Dataset entries.

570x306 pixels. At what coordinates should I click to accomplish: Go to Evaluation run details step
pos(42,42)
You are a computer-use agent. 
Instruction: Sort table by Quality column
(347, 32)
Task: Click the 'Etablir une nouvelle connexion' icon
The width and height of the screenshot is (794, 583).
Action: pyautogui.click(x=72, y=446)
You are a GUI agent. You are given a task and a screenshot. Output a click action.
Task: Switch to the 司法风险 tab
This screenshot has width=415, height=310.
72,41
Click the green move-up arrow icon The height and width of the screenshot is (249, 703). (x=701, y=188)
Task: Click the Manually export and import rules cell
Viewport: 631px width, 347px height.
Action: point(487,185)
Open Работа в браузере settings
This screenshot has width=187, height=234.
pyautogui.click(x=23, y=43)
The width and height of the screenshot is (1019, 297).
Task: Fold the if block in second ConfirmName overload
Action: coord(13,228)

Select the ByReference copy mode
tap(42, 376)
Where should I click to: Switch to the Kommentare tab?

Work request.
Write the number of lines in the listing above that contain the word "agent". No other text should appear.

Task result.
2